Beyond the headline actuals
Jeremy Stevens
GDP growth composition reveals mounting concerns
- China’s headline growth remains apparently on track to meet the government’s annual target. However, the composition of such growth shows concerning vulnerabilities.
- Even though China’s H1:25 GDP growth of 5.3% keeps Beijing on track to meet its stated c.5% annual target, nominal GDP growth slowed to 3.9% y/y in Q2. This is the weakest since Q4:22—highlighting persistent deflationary pressures and weak pricing power. Worse, industrial activity keeps outpacing domestic demand, implying entrenched deflationary pressures.
- The headwinds from trade tensions and higher trade barriers have not yet played out. Rather, export growth has been beating expectations every month as companies use tariff truces to ship goods ahead of deadlines that keep being deferred. Chinese exporters have been rerouting goods to third countries and gaining market share in other countries, such as across Africa. As such, one-third of economic growth so far this year has come from net exports. However, this too is vulnerable to shifting global trade dynamics.
- Further, investment momentum plummeted to 1.4% y/y in Q2. Previously robust manufacturing investment and resilient infrastructure investment has offset the contraction in real estate investment. However, manufacturing investment growth slowed to 5.1% in June, the slowest since July 2023. Then, as we saw in August last year, maintaining infrastructure investment growth is becoming ever more challenging. Infrastructure investment hit a 12-month low despite a 129% surge in government bond issuance, as funds were diverted to refinance LGFV debt. All the while, real estate investment contracted by the most since November 2022, with housing demand and land sales deteriorating further.

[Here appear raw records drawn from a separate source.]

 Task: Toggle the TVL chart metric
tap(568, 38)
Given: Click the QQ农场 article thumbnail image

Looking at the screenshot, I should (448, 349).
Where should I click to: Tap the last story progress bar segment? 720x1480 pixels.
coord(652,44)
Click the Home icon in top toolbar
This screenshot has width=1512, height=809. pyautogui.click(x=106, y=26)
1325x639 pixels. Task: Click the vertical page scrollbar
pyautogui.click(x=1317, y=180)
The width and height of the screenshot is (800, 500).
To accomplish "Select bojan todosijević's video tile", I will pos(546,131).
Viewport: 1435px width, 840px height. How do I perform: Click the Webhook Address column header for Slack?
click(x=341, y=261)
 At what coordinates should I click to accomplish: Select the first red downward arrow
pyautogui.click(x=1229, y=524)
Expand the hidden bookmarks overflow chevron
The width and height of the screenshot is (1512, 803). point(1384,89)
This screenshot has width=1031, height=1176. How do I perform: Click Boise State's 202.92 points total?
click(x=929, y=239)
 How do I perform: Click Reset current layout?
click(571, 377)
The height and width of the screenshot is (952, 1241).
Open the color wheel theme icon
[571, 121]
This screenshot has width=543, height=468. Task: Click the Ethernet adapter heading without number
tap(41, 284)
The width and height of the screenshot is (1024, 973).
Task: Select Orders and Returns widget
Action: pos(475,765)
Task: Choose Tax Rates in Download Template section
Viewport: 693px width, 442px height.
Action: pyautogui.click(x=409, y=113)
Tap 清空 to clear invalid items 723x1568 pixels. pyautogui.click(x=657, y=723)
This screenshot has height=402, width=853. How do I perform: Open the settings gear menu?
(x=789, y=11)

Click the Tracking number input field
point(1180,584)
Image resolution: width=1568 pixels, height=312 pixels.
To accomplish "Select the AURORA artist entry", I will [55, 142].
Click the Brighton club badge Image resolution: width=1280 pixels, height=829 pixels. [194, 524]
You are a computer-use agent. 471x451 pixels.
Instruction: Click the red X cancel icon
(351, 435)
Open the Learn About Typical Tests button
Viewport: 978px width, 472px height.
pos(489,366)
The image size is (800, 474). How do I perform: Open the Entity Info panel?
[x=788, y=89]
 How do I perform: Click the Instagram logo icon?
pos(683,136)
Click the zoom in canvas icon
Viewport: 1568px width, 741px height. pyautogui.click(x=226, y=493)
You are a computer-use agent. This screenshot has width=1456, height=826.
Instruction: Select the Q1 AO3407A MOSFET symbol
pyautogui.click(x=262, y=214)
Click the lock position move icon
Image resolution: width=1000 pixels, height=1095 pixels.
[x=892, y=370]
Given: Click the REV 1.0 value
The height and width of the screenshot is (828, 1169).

- Still, consumption has been holding up reasonably well, accounting for half of China’s GDP growth in H1:25, driven by big-ticket items, supported by the consumer goods trade-in programme. However, stripping out the estimated CNY600bn boost from subsidies, retail sales growth wouldn’t be 4.0% but rather just 0.8-1.7% YTD. Already, a rising cacophony of voices are calling for stronger policy interventions, such as increased funding for the trade-in programme and widening the arc of goods and services the programme targets. One can safely assume that when high base effects come into play in the final months of this year, and as economic momentum loss continues during Q3:25, these calls will become more insistent.